The company is now owned by Moonpig Group, which also owns the Buyagift, Moonpig and Greetz brands.

==History==
The company was founded by former Dragons' Den entrepreneur Rachel Elnaugh, who developed the idea for Red Letter Days after creatively packaging cricket tickets to give to her father. She saw the opportunity for packaging intangible experiences as gifts and established Red Letter Days in 1989.

The business began to take off after placing brochure inserts into national newspapers and magazines in the lead-up to Christmas 1990.

Red Letter Days struggled after a "disastrous over-expansion in 2002."

In 2005, Sir Rodney Walker was listed as chairman in anticipation of listing on the Alternative Investment Market, hoping to float on the stock market later that year.

===Administration===
After expanding via supermarket distribution, Red Letter Days went into administration on 1 August 2005; the remaining assets and inventory were bought by fellow Dragons' Den entrepreneurs Theo Paphitis and Peter Jones. They revealed on Alan Carr: Chatty Man that they made the decision to purchase the company whilst under the influence of alcohol. Following the acquisition, Jones and Paphitis said that all vouchers bought on a credit card or by corporate customers had been honoured.

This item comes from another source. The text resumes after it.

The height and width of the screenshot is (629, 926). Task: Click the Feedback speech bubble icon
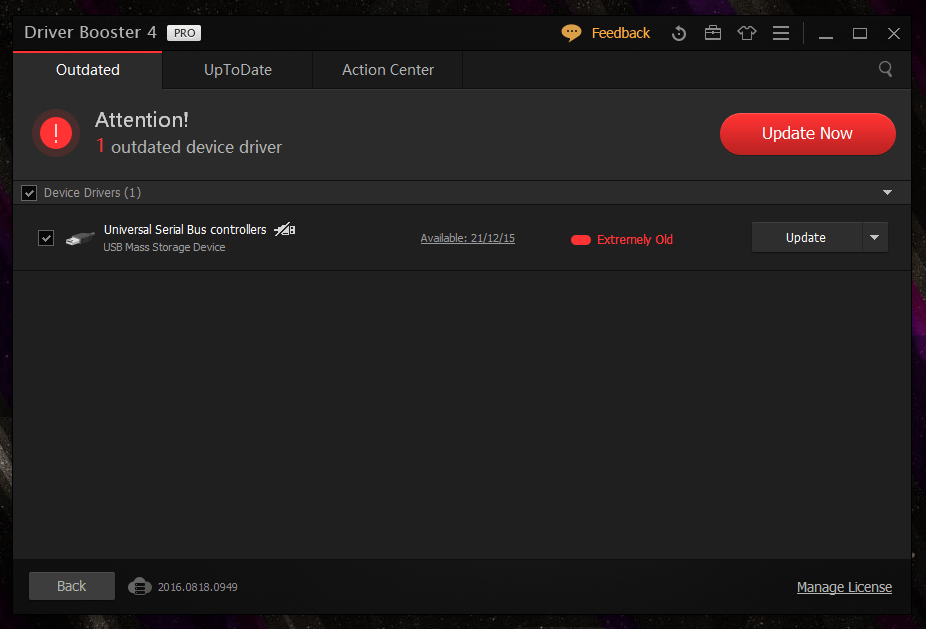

Although Elnaugh was at the helm before and at the time of the company's failure just days after the birth of her fourth child, she blames the problems on the actions of a previous CEO, Simon Vincent, whom she appointed in 2002 but who had left the company in early 2003, while she was in a non-executive role.

ITV1's Tonight Programme offered a more critical explanation of the demise of Red Letter Days, citing unpaid suppliers and disappointed purchasers. The programme suggested that the business model failed to escrow or earmark supplier payment equity, instead using it for working capital. Elnaugh blamed the company's bankers, who placed £3 million in a bond they refused to release for use by the firm, despite the fact that some of it may have related to vouchers that had expired and were not recoverable against the business. It was the funds held by the credit card company under this bond that enabled the new owners to honour vouchers issued prior to the company falling into administration. Mrs. Elnaugh admitted in her book Business Nightmares that her finance team had lost track of the company's voucher liabilities and its debts to suppliers. After Red Letter Days went into administration with a balance sheet deficiency approaching £9 million, Elnaugh left Dragons' Den.

===Restart===
Since 2005, Red Letter Days has continued to offer a wide range of experiences, including car racing, skydiving, white water rafting, hot air ballooning, paintball, bungee jumping, and spa days. Under Paphitis and Jones' ownership, the company went from administration to an annual turnover of over £20 million. They sold the now profitable Red Letter Days to Buyagift for an undisclosed price, claiming that "the time felt right and the sale will ensure an exciting and progressive next chapter in Red Letter Days' evolvement".

=== Buyout ===
Red Letter Days was bought by the French multinational company Smart&co S.A.S in 2017, joining other brands like Buyagift, Dakotabox and Odisseias. In June 2019, ownership of the company was transferred to Buyagift plc, and the limited company was put into voluntary liquidation with a declaration of solvency. SmartBox founder Pierre-Edouard Sterin and CEO John Perkins resigned, and a new CEO, Olivier Fajour, was appointed.

=== Moonpig Group ===
In July 2022, the Red Letter Days and Buyagift brands were bought by the Moonpig Group.